>>>

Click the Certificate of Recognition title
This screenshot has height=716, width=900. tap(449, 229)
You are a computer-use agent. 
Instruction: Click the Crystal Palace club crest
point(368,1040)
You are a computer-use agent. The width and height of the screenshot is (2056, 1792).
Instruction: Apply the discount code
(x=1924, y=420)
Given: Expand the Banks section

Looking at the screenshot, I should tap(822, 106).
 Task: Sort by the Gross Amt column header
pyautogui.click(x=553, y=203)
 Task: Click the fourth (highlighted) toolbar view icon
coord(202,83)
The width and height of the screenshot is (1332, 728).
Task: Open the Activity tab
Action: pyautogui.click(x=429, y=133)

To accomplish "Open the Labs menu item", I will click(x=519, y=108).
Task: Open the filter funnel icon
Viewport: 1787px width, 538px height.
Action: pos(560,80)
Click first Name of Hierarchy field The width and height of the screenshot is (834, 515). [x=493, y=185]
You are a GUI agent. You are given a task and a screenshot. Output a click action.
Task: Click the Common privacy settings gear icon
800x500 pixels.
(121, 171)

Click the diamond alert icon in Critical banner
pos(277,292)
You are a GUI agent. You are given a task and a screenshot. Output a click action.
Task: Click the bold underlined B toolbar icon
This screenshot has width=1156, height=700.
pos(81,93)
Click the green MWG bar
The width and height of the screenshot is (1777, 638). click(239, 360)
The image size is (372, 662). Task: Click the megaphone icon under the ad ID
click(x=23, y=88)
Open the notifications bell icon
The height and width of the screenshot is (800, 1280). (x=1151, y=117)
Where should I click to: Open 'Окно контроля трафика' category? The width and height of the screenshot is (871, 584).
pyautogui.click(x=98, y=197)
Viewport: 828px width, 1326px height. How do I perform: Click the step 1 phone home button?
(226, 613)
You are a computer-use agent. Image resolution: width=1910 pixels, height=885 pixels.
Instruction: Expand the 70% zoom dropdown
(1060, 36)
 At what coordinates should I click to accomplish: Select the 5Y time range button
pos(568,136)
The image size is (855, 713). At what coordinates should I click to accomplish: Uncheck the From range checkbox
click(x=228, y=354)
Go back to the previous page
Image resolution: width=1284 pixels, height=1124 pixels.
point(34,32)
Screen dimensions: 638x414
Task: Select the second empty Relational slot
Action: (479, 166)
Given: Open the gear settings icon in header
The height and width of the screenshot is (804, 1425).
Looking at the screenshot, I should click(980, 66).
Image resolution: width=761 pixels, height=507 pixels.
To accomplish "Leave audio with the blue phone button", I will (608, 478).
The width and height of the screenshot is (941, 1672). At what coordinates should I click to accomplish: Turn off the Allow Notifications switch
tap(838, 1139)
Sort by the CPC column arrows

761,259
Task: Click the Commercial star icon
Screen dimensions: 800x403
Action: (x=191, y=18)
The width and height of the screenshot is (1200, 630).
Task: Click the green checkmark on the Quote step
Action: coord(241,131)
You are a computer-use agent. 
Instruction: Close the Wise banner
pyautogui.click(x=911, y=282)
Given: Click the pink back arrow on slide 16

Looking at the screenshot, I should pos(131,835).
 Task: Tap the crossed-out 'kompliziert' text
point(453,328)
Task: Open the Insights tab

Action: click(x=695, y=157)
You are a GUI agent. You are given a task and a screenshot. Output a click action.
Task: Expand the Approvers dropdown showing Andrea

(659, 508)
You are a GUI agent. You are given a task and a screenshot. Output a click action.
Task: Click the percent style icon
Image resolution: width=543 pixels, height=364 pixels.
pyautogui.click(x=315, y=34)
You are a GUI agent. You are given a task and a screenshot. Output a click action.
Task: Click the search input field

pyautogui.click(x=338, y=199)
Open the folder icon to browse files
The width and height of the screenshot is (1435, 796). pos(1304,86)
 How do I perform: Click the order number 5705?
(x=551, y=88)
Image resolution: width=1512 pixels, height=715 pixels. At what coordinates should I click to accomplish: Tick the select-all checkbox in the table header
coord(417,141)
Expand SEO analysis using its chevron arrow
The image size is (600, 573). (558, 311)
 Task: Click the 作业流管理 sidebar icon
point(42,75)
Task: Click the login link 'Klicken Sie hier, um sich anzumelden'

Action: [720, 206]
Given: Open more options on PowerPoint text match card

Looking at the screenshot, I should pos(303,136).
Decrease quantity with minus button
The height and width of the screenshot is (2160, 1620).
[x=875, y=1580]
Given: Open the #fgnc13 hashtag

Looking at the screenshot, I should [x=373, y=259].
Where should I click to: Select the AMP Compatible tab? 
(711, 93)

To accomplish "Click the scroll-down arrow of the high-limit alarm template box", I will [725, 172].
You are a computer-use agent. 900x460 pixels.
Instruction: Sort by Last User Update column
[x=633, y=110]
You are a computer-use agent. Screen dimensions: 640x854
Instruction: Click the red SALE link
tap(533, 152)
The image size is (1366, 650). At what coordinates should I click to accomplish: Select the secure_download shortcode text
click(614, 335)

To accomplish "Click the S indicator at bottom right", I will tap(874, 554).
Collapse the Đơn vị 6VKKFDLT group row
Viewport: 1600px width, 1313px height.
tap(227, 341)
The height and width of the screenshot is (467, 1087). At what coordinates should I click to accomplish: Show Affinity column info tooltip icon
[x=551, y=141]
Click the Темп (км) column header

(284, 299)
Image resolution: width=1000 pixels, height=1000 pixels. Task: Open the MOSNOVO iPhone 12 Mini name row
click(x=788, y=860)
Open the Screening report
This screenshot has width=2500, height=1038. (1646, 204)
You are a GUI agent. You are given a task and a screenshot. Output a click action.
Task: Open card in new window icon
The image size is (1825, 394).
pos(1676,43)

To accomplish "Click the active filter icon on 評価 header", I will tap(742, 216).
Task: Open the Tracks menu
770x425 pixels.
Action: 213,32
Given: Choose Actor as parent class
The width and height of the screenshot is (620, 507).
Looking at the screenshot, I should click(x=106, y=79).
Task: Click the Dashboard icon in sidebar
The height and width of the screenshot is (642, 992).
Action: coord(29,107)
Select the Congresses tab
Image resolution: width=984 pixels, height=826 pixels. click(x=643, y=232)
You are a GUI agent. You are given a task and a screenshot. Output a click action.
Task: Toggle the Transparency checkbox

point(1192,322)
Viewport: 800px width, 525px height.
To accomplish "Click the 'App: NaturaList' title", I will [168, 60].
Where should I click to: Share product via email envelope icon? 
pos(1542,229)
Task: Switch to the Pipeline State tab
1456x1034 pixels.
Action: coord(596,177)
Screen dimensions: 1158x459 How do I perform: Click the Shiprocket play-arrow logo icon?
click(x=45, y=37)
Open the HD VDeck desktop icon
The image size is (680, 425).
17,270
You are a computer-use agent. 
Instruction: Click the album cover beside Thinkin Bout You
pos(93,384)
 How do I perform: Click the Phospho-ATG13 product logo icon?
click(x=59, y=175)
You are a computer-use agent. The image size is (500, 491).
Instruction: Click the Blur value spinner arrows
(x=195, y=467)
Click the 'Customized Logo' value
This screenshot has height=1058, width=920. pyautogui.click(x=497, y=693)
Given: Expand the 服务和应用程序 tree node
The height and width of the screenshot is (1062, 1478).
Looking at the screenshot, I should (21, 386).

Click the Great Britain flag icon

<<<

What to produce: Copy out exactly the lines that begin at the one with "Click the 'Customized Logo' value" and end at the close of the material above; nothing else belongs in the answer.

Answer to this task:
Click the 'Customized Logo' value
This screenshot has height=1058, width=920. pyautogui.click(x=497, y=693)
Given: Expand the 服务和应用程序 tree node
The height and width of the screenshot is (1062, 1478).
Looking at the screenshot, I should (21, 386).

Click the Great Britain flag icon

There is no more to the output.